The other two areas on Long Island coming above 50% were Islip, Huntington and Glen Cove. The latter two hamlets show homes outside of flood zones sold in the $700,000-range, while those inside flood-zone areas were at 57% and 51%, to above $1 million.

Homes on both the North and South Fork consistently recorded flood zone premiums, with Riverhead coming in at 58%, Southold at 40%, East Hampton at 39% and Sagaponack at 32%. In Sagaponack, the No. 3 most expensive zip code in the country, homes outside of flood zones sold for a median $7.6 million, while those in these high-risk waterfront areas traded at a $10 million median sale price.

Homes in flood zones sold for $654,000 in Suffolk County, 16% higher than those outside FEMA-designated risk areas. Meanwhile, in Nassau, aggregate county-level data showed price neutrality between homes within and those outside flood zones, both categories selling at a $700,000 median sale price over the past five years.

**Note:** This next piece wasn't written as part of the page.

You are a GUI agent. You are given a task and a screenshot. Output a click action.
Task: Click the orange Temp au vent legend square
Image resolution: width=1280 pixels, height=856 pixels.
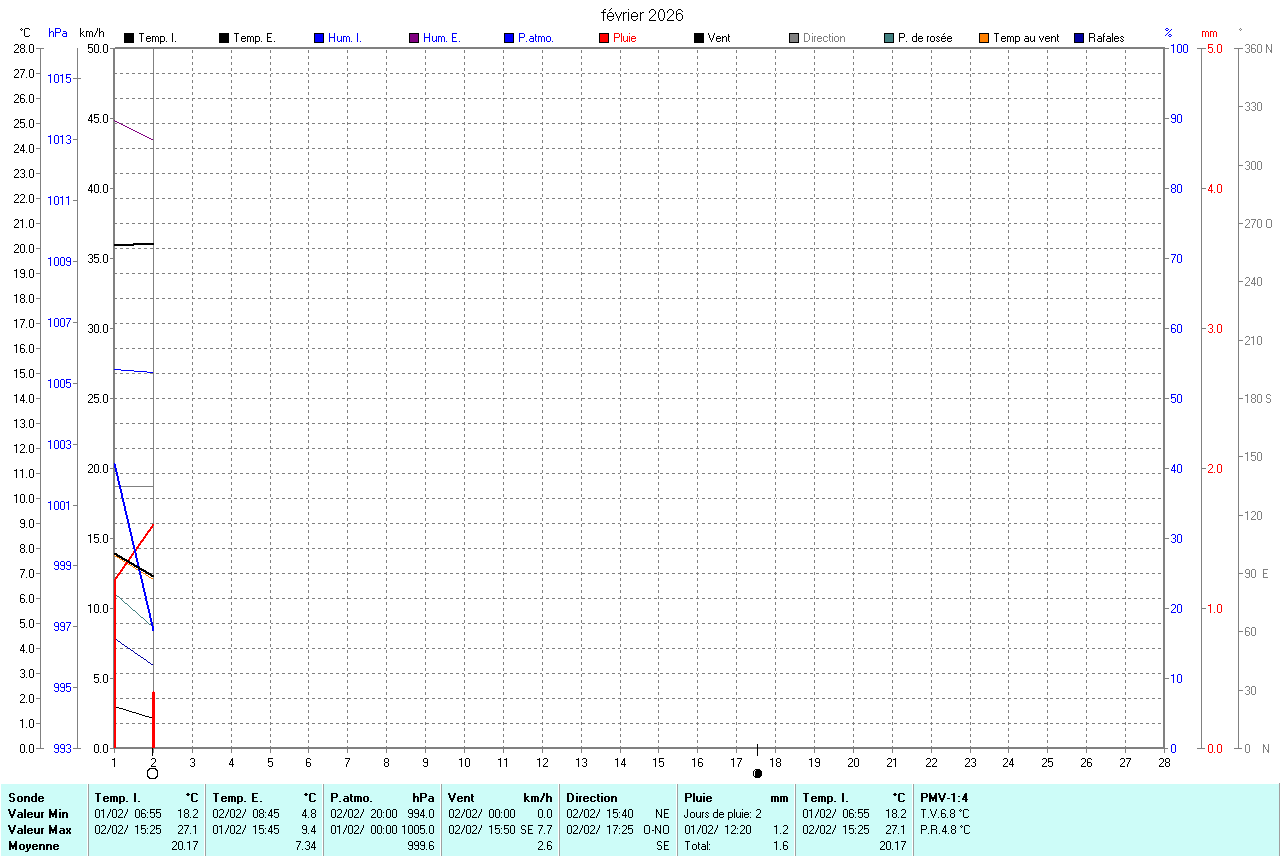tap(984, 38)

Sales of the flood-zone homes accounted for 7% of all Long Island residential sales over the past five years, according to PropertyShark. “When broken down by property type, two- to four-family homes were the clear frontrunners with a 17% premium in flood zones. They were followed by single-family homes with an 11% premium and condominiums at a 4% premium,” the study says.

“These figures highlight that, in many cases, flood-zone status on Long Island overlaps with the most desirable coastal and waterfront real estate, rather than functioning as a drag on value. That said, these aggregate trends mask a significant local variation in how flood-zone designations influence home prices — and county- and town-level results vary sharply.”

On the North Fork, in addition to Riverhead’s strong showing, Southold and Shelter Island’s medians in FEMA flood zones come in roughly 30% to 40% higher than non-flood medians.

“Taken together, the last five years of sales data show that flood zone pricing on Long Island is shaped far more by local characteristics than by any single directional trend. Islandwide, flood-zone homes sold at higher medians, but the underlying picture is defined by uneven patterns across counties, regions and individual communities,” the study concluded.

“In effect, flood-zone status on Long Island functions less as a universal market penalty or advantage and more as a marker that amplifies each area’s existing housing profile, producing outcomes that vary widely from town to town.”

Of the 31 Long Island communities studied, 20 saw premiums for flood zone homes, while 10 showed discounts — some of which, as expected, are in the Hamptons.

Across property types, flood-zone premiums reached 17% for two- to four-family homes; 11% for single-family homes; and 4% for condos.